For many of the communities in the Akwamu traditional area, residents consist of Akwamu people, others settled in the area previously, and migrants who have come for socio-economic livelihood opportunities post-Akosombo Dam construction. Unlike their post-dam migrated neighbours – most noticeably the Ewe who heavily rely on river and lake fishing for their livelihoods – most Akwamu tend to focus on (mainly rain-fed) agriculture and trading activities for income. This has meant that the Akwamu have traditionally utilised the Volta River’s water less as an economic input and more as a communal resource for purposes both quotidian (i.e., drinking, washing, transport, etc.) and sacred (i.e., in purification rituals as outlined below in this article). Some Akwamu people have taken up economic ventures in the form of aqua-culture and passenger ferries. However, these industries are vulnerable to the Volta River Authority’s manipulation of the Volta’s flow in the timing and quantity of water released at the Akosombo Dam upstream. Resident fish farmers and a boat operator (2017, personal communication) attributed significant economic losses in dead fish – due to rapidly changing water currents and altered water levels (described to me as ‘upwelling’) – to such dam releases about which they said the Volta River Authority does not pre-warn.
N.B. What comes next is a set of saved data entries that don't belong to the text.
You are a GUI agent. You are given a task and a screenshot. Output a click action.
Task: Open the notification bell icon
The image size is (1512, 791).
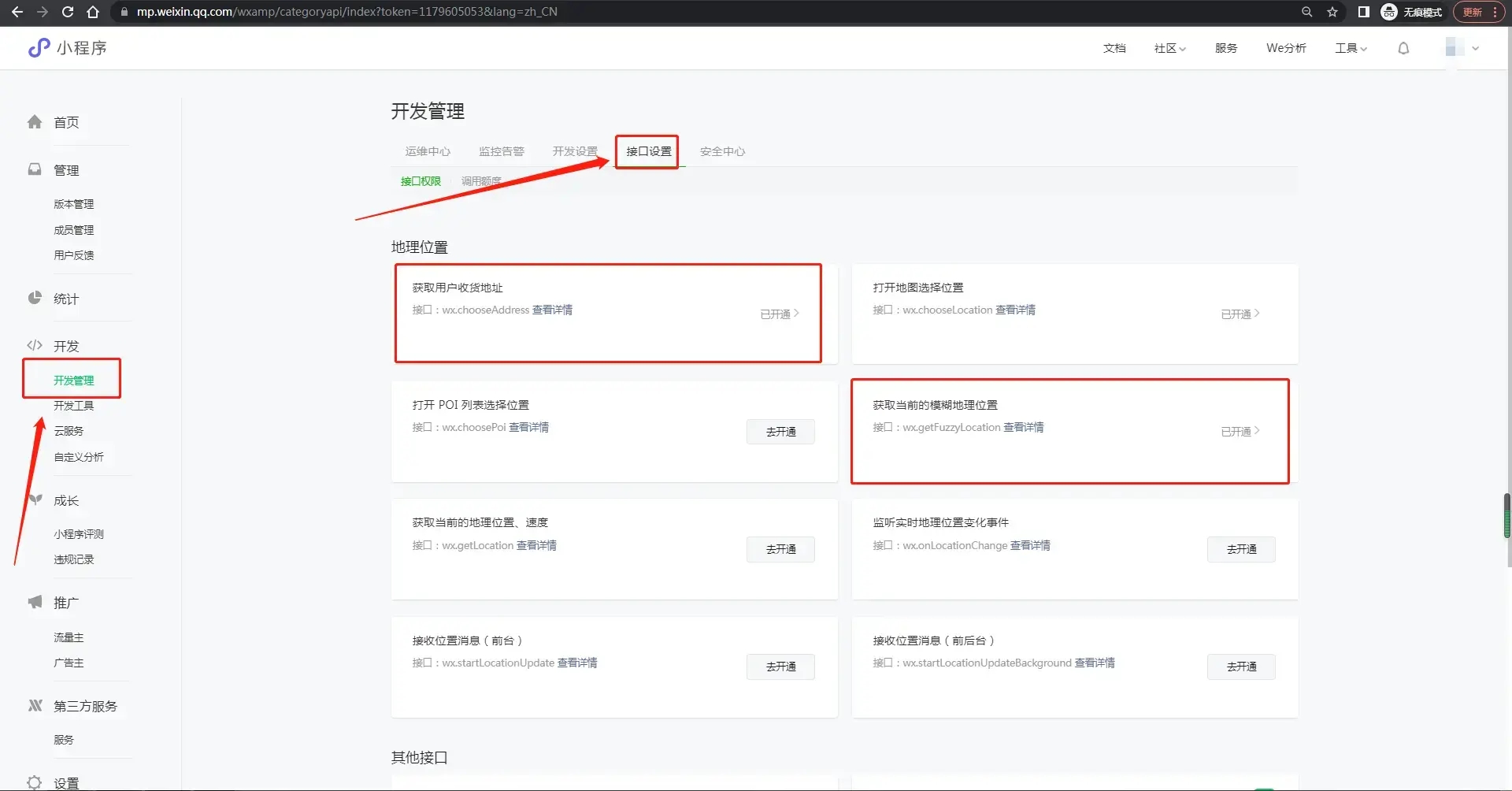pos(1403,48)
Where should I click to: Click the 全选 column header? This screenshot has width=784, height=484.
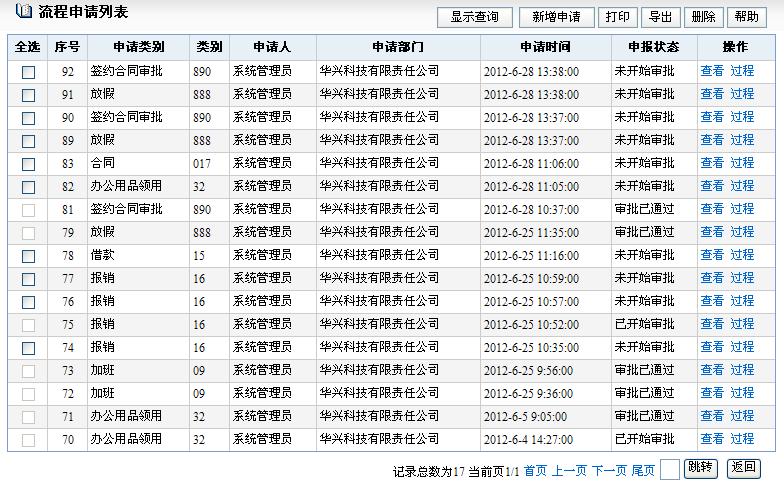coord(28,47)
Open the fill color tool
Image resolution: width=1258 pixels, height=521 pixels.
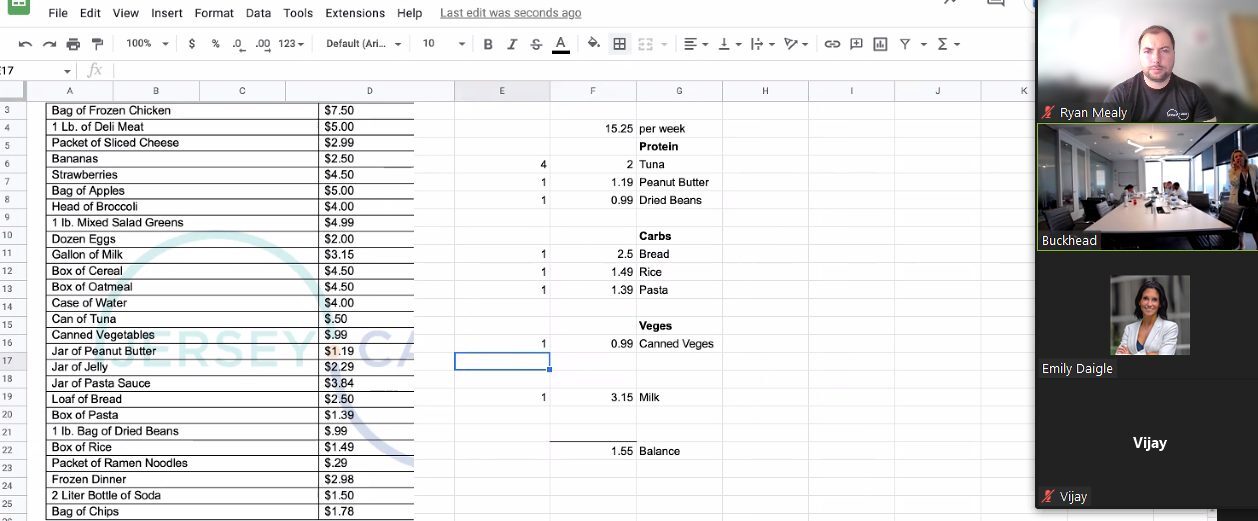point(594,44)
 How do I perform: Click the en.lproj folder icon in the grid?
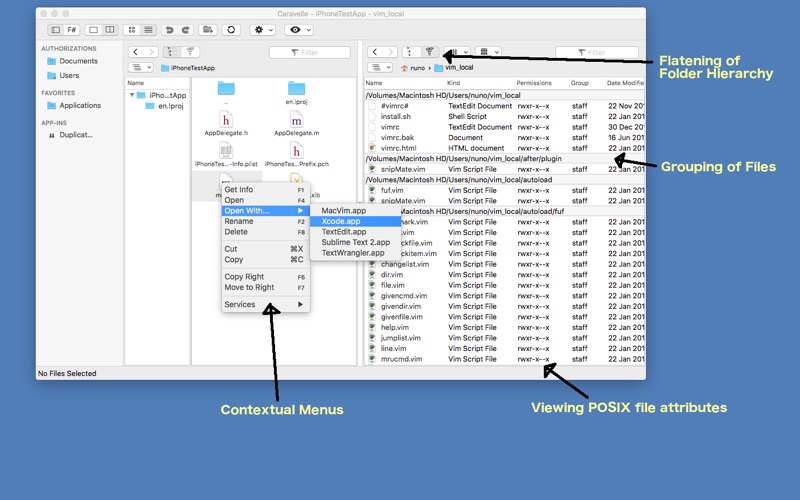coord(296,89)
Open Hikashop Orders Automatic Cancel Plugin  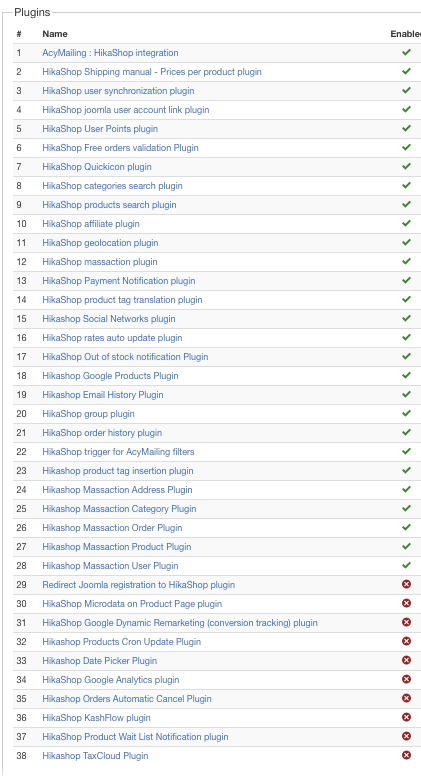127,698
The Akwamu share similar ritual activities and traditional beliefs with many other Akan groups (cf. Agyekum, 2015; Rattray, 1923, 1927; Wilks, 2001). Along with many other southern Ghanaian societies (cf. Akyeampong, 2001; Greene, 1952; Rattray, 1923, 1927), Akwamu believe that supernatural forces/beings are unalienably associated with natural features. In the Akwamu people’s case, and at least partly for geographical and historical reasons, the Volta River, known locally as Asuo Firaw, its tributaries and other water sources are key sites.
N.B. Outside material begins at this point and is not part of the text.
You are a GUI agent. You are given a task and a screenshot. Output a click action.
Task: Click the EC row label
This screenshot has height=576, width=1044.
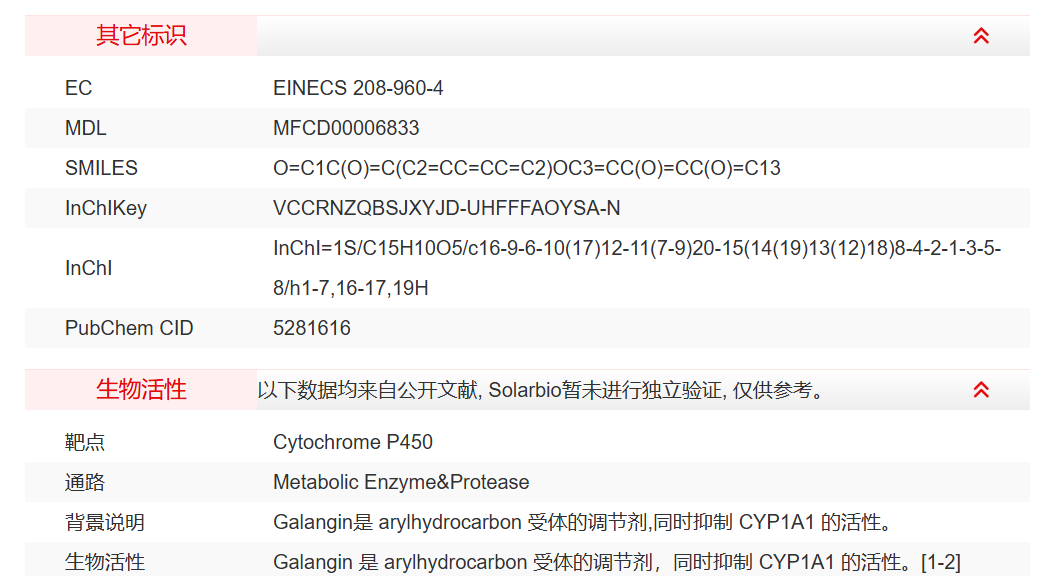(x=78, y=88)
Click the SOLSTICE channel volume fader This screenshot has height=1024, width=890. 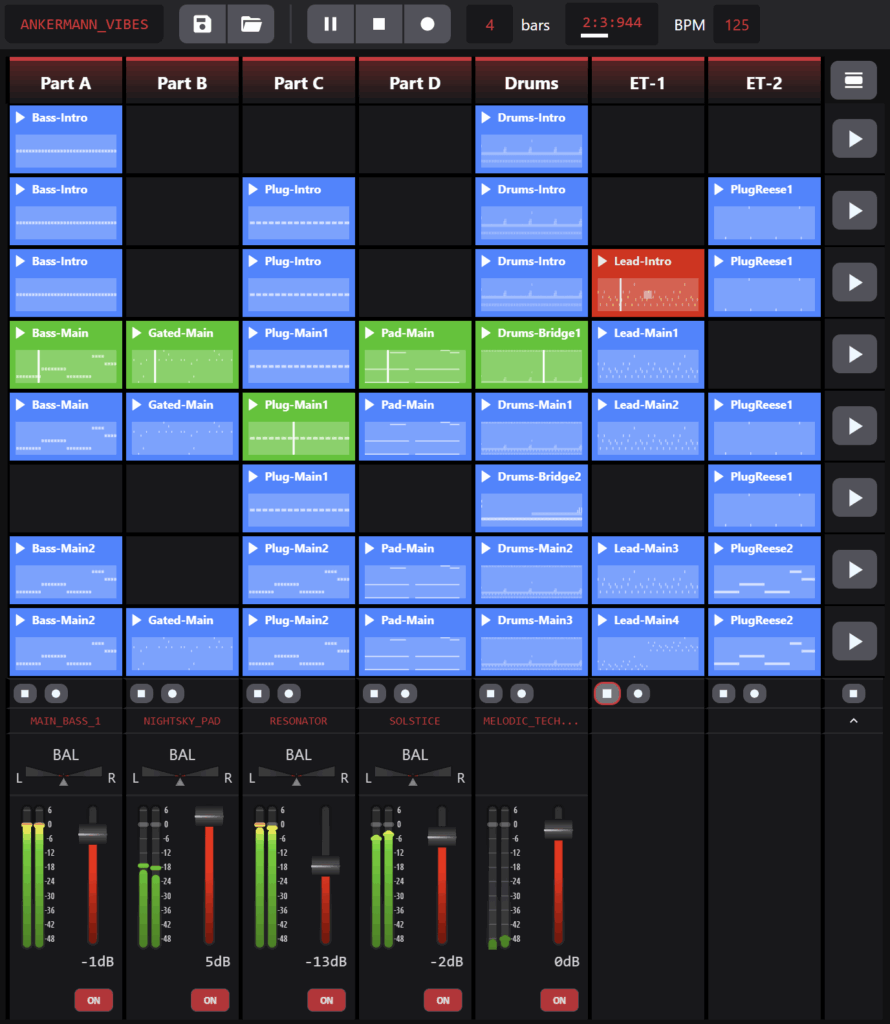(x=442, y=837)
For the Akwamu, their history and continued identity are tied to a privileged relationship with the spiritually imbued Volta River. This connection is traced to a conflict with the Akyem people in 1729 and 1730 which triggered the Akwamu’s original crossing of the river (Agyekum, 2015; Fynn, 1971: 70–71; Wilks, 2001). Wilks writes that: A section of the defeated Akwamu army retreated eastwards but were pursued by a rebel force of hill peoples and overtaken whilst trying to cross the Volta … It seems likely however that a number of the loyal Akwamus did succeed in crossing the Volta to the relative safety of the east bank where they established a town that was later to become the new (and present) Akwamu capital … Akwamu traditions tell of a time when an Akwamu army, closely pursued by the enemy, arrived at the Volta near Senchi only to find no canoes available for the crossing. When all seemed lost a bush pig was seen to make its way to the opposite bank, and the whole army was able to follow. (Wilks, 2001: 86)
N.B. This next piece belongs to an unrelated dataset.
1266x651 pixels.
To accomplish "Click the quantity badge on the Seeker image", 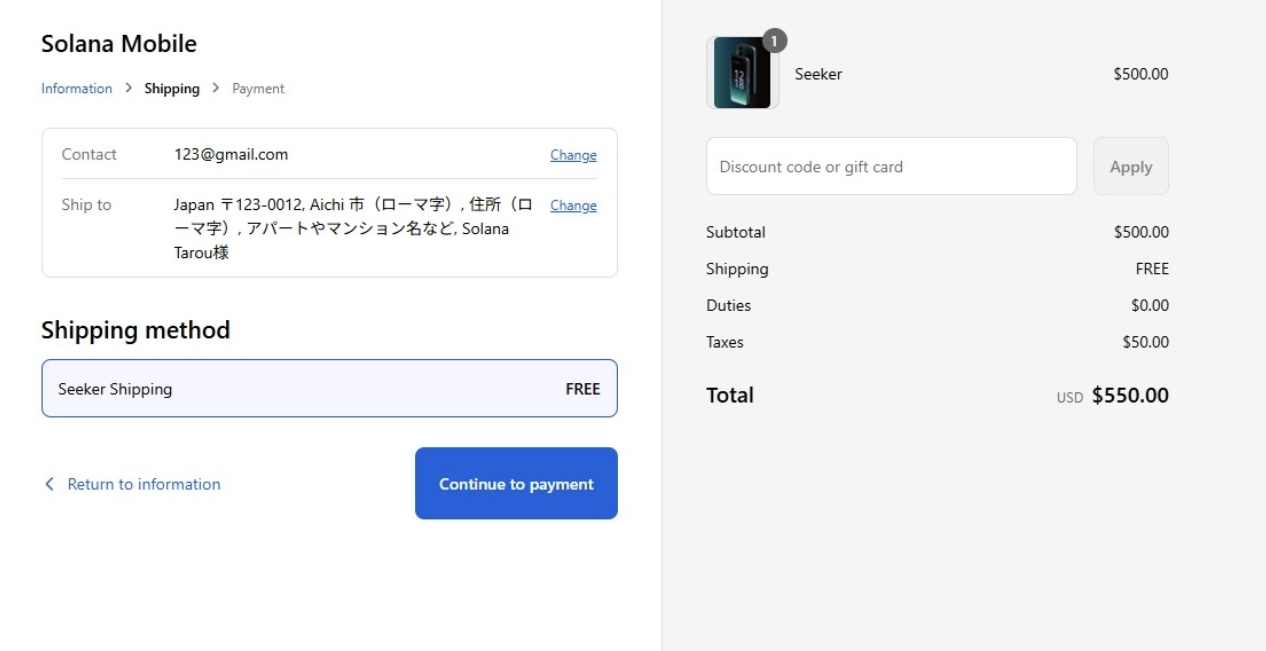I will pos(774,41).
These accounts demonstrates how Akwamu personhood is traditionally defined in partnership rather than at odds with the river (and land) environment and Akwamu deities. What happens to a Wittfogelian reading of hydro-power when a third actor enters into the relationship? Many Akwamu people still subscribe to traditional beliefs that non-human spiritual figures control water. How then does this control influence control over humans?
The Akwamu believe it was their deity, and the ancestor’s acceptance of this deity’s superior power as indexed through water, that facilitated the Akwamu crossing of the Volta River which enabled their survival and continued existence. The Akwamu believe their deities to have an exclusive mastery over this section of the Volta River that some other groups did and do not, including that of the nation-state. My point is that the exclusive relationships that the Akwamu assert with water and their gods may be utilised to resist national notions of control over water and humans.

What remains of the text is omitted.